EXERCISE DETAILS -
Can you express the lines of the items, starting at the first line and ending at the line that contains "(x=718, y=252)", as a JSON list of strings, one string per line with blank lines left out? Leave the pictures out of the answer.

[Start of DATASET EXTRACT]

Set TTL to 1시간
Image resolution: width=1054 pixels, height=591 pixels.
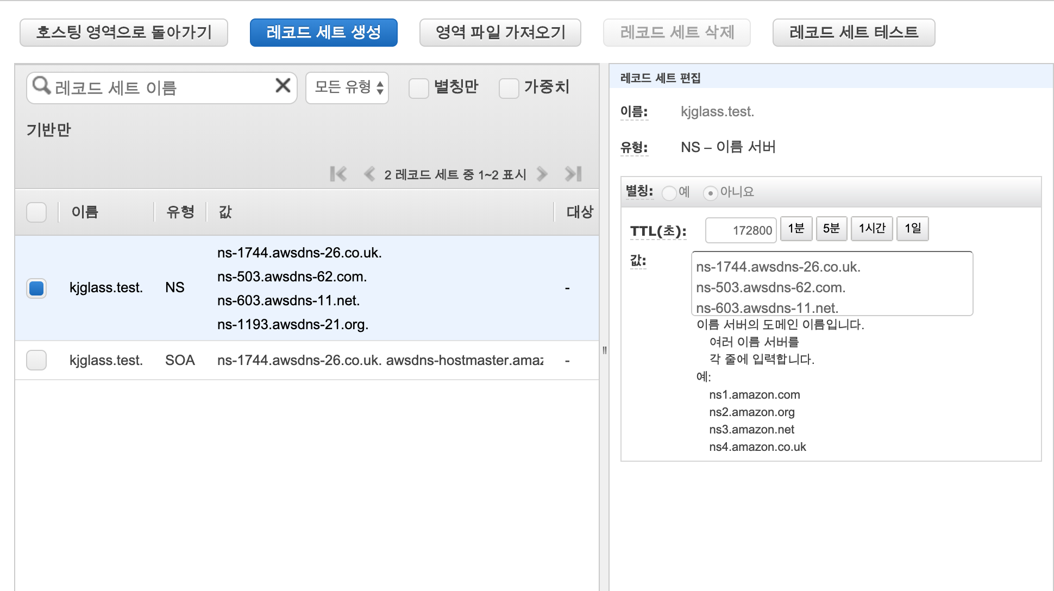click(871, 229)
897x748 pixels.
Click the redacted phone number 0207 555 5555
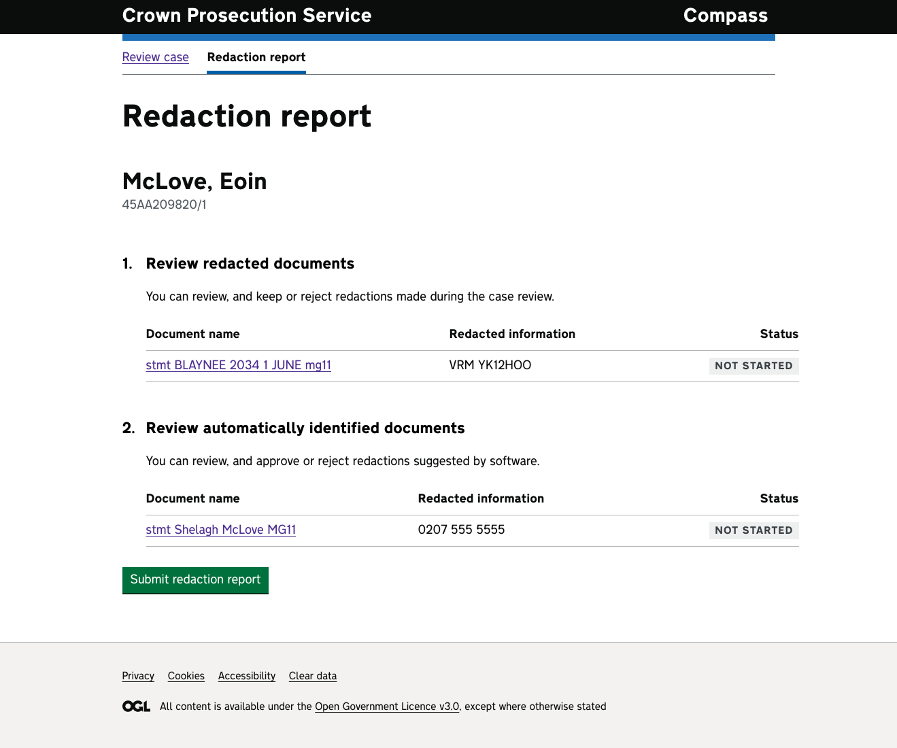tap(461, 530)
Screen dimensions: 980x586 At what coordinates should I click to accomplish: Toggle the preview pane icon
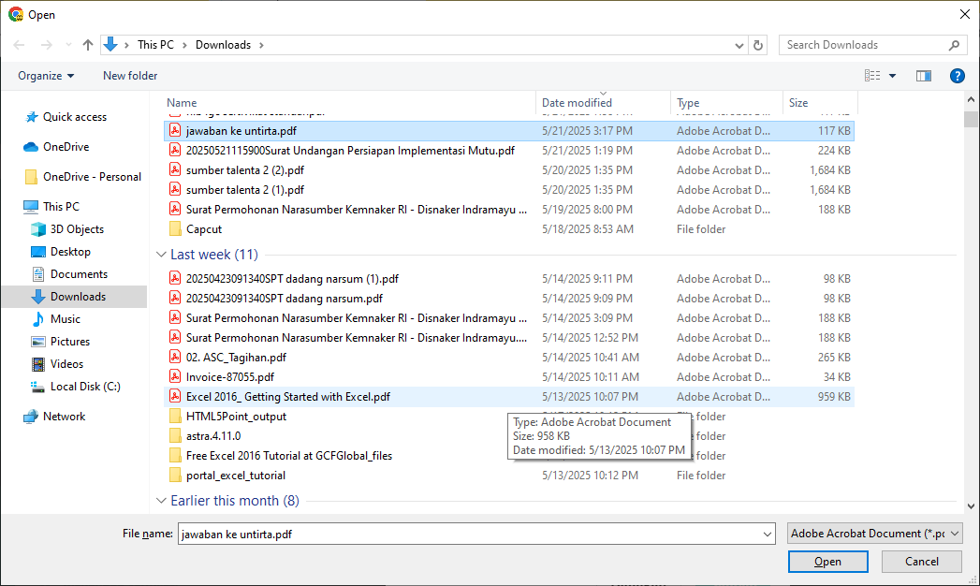coord(924,76)
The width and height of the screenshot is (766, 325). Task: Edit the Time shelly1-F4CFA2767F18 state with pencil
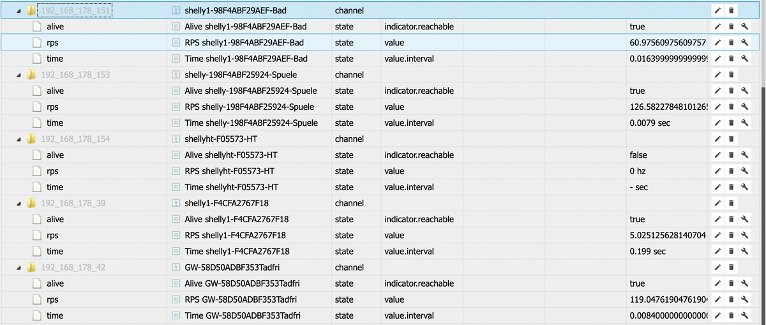(x=718, y=252)
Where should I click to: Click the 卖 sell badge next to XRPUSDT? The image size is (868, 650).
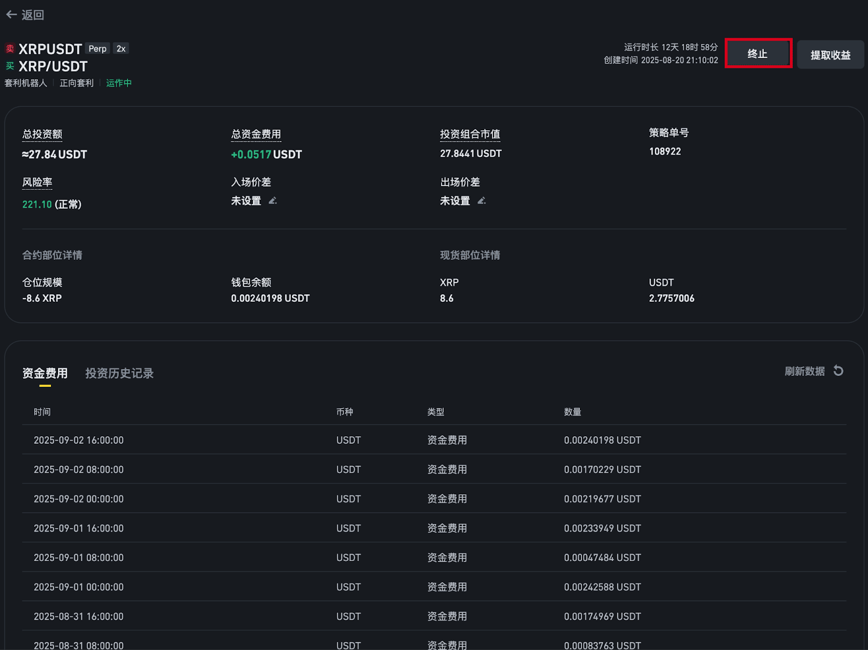click(9, 48)
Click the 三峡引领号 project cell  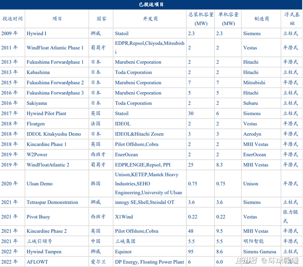pyautogui.click(x=39, y=241)

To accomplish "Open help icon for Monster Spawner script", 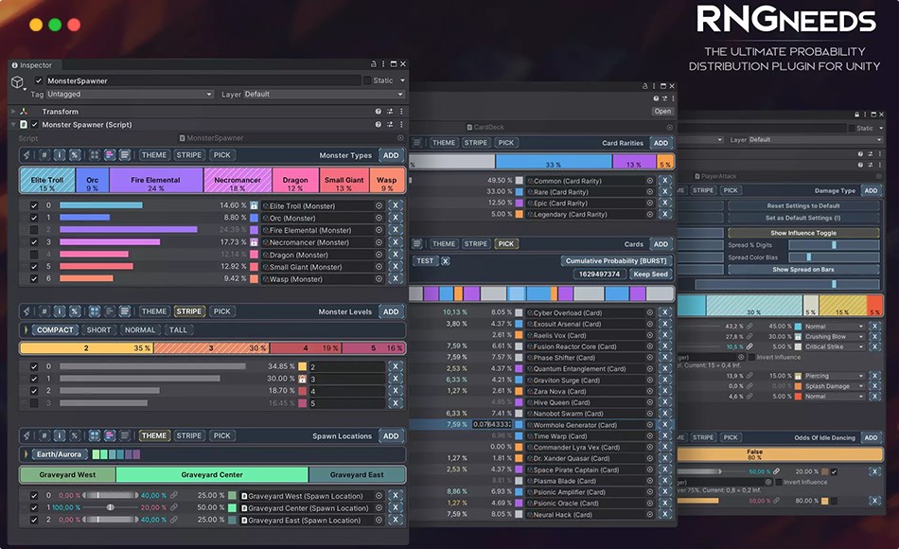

[End of DATASET EXTRACT]

RESULT OF THE EXERCISE -
[
  "Set TTL to 1시간",
  "Image resolution: width=1054 pixels, height=591 pixels.",
  "click(871, 229)",
  "897x748 pixels.",
  "Click the redacted phone number 0207 555 5555",
  "tap(461, 530)",
  "Screen dimensions: 980x586 At what coordinates should I click to accomplish: Toggle the preview pane icon",
  "coord(924,76)",
  "The width and height of the screenshot is (766, 325). Task: Edit the Time shelly1-F4CFA2767F18 state with pencil",
  "(x=718, y=252)"
]